Why crates.io publishing uses OIDC, not a stored token

Section titled “Why crates.io publishing uses OIDC, not a stored token”

publish.yml authenticates to crates.io via rust-lang/crates-io-auth-action, which exchanges the workflow’s own OIDC identity for a short-lived registry token — there is no long-lived CARGO_REGISTRY_TOKEN secret to leak, rotate, or scope down. The workflow then does something that only makes sense once you take seriously the idea that what the registry actually serves is the thing worth attesting: after publishing, it downloads the .crate archive back from static.crates.io, byte-compares it against the package it built locally (cargo packaging is deterministic for a given commit, so any mismatch is a real problem, not noise), and only then attaches SLSA provenance — to the downloaded bytes, not to a local rebuild. A local build asserting its own correctness proves less than independently re-fetching what a third party is now distributing and attesting that.

Why Homebrew propagation is decoupled from the release event

Section titled “Why Homebrew propagation is decoupled from the release event”

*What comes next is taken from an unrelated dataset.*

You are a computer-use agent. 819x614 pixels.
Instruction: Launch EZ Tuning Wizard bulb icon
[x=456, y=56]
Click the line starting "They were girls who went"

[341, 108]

The GitHub Release in the flow above is authored by github-actions[bot], and bot-authored release events do not trigger other workflows — a quirk of GitHub Actions, not a design choice. package-homebrew.yml works around this by listening for workflow_run completion on the Release workflow itself (with the native release: published event and manual dispatch as fallbacks), and only proceeds for a run whose conclusion was success and whose branch name looks like a tag. It re-resolves the crate’s metadata at the released tag, not at whatever commit happens to be checked out when the workflow fires, because the formula has to describe the artifact that was actually released, not the latest state of main. The formula push is written to be idempotent — a re-fire for a version that produces no diff is a no-op — since workflow_run and release firing together for the same event is expected, not a bug to guard against.

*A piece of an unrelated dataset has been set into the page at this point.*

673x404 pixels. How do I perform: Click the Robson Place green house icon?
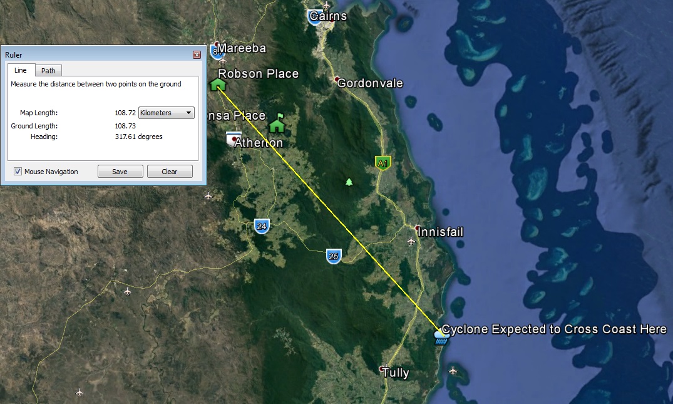[x=218, y=84]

The environment gate on publish.yml, release.yml, and package-homebrew.yml is named release, not the upstream template’s copilot — this repository renamed it, so protection rules configured under Settings > Environments > release apply to all three gated workflows. Separately, release.yml’s metadata-resolution meta job reads every [[bin]] target workspace-wide via cargo metadata’s .packages[].targets[], never .packages[0] — it already builds both binary crates in this workspace (mif-cli and mif-mcp) across every platform, and a future third binary crate would need zero workflow changes to join them.

The pipeline splits evidence production into a cheap, repeated merge-time pass and a rarer, digest-bound deploy-time pass because those two passes answer different questions to different audiences. The dynamic, per-crate publish = false check keeps attestation unconditional while leaving external distribution a deliberate, reversible-until-irreversible decision — even though, today, all 9 crates opt into distribution. Re-signing gate verdicts over a published source snapshot, verifying fail-closed before the release exists, authenticating to crates.io via OIDC instead of a stored secret, and re-attesting the registry-served .crate rather than a local build are all instances of the same underlying discipline: prefer verifying the thing a consumer will actually receive over trusting an earlier, indirect claim about it.